Peter Brook
Le “Bouffes du nord” è un teatro di Parigi, è in mezzo ad un quartiere dove abitano indiani e pachistani, qualche marocchino, francesi zero. Fuori dal teatro niente insegne al neon, solo una locandina col programma della serata, di fianco all’ingresso un baretto dove gli attori bevono e chiacchierano fino a pochi minuti prima che cominci lo spettacolo… Entri e c’è un corridoio con un bancone per la cassa e poi si passa nella sala teatrale: uno spazio circolare con due gallerie. L’impressione è quella di un rudere perché questo teatro diversi anni fa è andato a fuoco. Però non è che sia stato rifatto nuovo, no, lo hanno tenuto com’era dopo l’incendio, lo hanno solo ripulito a fondo, ma niente lavori di ristrutturazione pesanti. Sui muri sembra di vedere ancora i segni delle fiamme, ed entrando hai la sensazione che sia rimasto anche un vago odore di fuliggine. Le “Bouffes du nord” raccontata così sembra la sede di una compagnia di periferia, uno di quei teatrini scalcagnati che stanno in piedi per la passione di qualche filodrammatica, e invece è il teatro del più grande regista vivente: Peter Brook. Peter Brook è inglese, adesso è intorno agli ottant’anni, è stato direttore della Royal Shakespeare Company, ha messo in scena un bel po’ di Romei, Giuliette e Almeti, a Londra. Poi, nel 1970, se n’è scappato a Parigi, e in questo teatro di periferia ha fatto spettacoli memorabili come il “Mahabharata”. Il poema sacro indiano molto più lungo della Bibbia. Il “Mahabharata” durava otto ore, ma praticamente la scenografia era il teatro de le “Bouffes du nord” nudo e crudo. Semplicità, essenzialità, verità, sono le parole d’ordine del suo teatro. Peter Brook è uno che pensa che la mancanza di scenografia è un requisito necessario per l’immaginazione. Per questo la sua “Bouffes du Nord” si presenta sempre così com’è: come una bellissima signora che non ha bisogno di vestiti costosi, non ha bisogno di abitare nei quartieri alti: la sua eleganza è nei segni della memoria che porta sul viso, sul corpo. Alla “Bouffes du nord” è impossibile oscurare la sala: lo spazio scenico è lì in mezzo e il pubblico tutto intorno, quindi gli spettatori vedono gli attori, ma anche gli attori possono vedere il pubblico: è un teatro in cui ci si guarda in faccia.
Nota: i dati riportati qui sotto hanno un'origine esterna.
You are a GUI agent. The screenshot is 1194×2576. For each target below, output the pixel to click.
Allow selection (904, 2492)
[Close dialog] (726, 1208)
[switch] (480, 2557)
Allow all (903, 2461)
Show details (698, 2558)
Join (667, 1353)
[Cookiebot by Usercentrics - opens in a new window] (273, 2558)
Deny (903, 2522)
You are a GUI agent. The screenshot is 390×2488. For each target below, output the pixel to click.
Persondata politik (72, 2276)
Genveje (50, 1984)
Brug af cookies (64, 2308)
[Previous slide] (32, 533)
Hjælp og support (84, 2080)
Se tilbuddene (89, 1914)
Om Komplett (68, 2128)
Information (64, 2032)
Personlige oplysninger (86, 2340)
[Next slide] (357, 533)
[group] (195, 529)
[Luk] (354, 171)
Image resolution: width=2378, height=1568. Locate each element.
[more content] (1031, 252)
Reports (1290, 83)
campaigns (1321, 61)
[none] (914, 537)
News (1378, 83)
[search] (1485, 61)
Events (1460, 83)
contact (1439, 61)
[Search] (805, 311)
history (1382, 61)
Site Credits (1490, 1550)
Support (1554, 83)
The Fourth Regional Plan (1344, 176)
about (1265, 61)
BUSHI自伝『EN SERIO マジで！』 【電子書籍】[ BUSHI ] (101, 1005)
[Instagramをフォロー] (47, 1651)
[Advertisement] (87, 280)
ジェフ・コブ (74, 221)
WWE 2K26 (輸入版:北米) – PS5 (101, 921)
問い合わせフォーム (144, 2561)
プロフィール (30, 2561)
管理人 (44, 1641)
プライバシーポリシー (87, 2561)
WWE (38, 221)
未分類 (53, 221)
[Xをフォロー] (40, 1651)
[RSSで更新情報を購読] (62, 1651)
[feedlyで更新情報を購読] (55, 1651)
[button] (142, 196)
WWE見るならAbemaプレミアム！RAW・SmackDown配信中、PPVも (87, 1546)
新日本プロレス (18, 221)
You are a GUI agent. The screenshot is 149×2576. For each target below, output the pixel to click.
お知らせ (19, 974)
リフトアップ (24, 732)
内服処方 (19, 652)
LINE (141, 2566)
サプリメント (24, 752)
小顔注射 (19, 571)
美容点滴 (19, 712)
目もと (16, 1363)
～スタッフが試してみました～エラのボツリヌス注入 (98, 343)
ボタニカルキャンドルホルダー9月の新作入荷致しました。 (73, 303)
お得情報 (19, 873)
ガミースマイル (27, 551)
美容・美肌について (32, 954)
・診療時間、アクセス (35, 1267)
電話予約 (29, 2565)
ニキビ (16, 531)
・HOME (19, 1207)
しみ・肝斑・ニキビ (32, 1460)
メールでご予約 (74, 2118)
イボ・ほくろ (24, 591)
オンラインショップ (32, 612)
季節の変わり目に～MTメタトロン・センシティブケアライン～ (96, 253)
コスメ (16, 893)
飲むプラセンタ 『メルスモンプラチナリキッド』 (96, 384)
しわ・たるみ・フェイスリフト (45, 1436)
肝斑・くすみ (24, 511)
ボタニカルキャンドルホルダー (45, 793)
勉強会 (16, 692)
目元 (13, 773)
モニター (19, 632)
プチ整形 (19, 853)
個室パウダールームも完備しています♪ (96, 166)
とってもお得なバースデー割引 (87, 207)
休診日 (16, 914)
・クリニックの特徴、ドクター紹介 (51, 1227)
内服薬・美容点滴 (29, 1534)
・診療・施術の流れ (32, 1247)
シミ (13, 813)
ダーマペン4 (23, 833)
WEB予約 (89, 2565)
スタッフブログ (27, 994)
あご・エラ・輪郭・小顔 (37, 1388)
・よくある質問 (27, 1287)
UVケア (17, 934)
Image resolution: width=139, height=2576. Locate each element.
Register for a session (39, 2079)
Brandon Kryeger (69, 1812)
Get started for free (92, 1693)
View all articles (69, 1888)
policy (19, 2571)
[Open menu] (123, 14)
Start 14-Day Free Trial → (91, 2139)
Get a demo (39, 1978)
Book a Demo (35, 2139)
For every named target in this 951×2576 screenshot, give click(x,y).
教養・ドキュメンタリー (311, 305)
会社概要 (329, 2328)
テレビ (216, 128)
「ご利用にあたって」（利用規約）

-A me il teatro piace quando gli attori si guardano negli occhi.- Dice Peter Brook. E se ci pensi non capita spesso di vedere attori che si guardano negli occhi. Spesso le platee dei teatri sono buchi neri, bui e spaventosi: impossibile per gli attori vedere il pubblico. Magari scenografie sontuose sul palco ma niente scambio tra attori e pubblico. Alla “Bouffes du nord” invece è il contrario, niente scenografie, niente di superfluo, ma gente che si guarda negli occhi. Questo è il teatro per Peter Brook.
Ho scritto questo pezzo una quindicina d'anni fa per La Stampa, è il mio ricordo per uno dei maestri da cui ho imparato di più.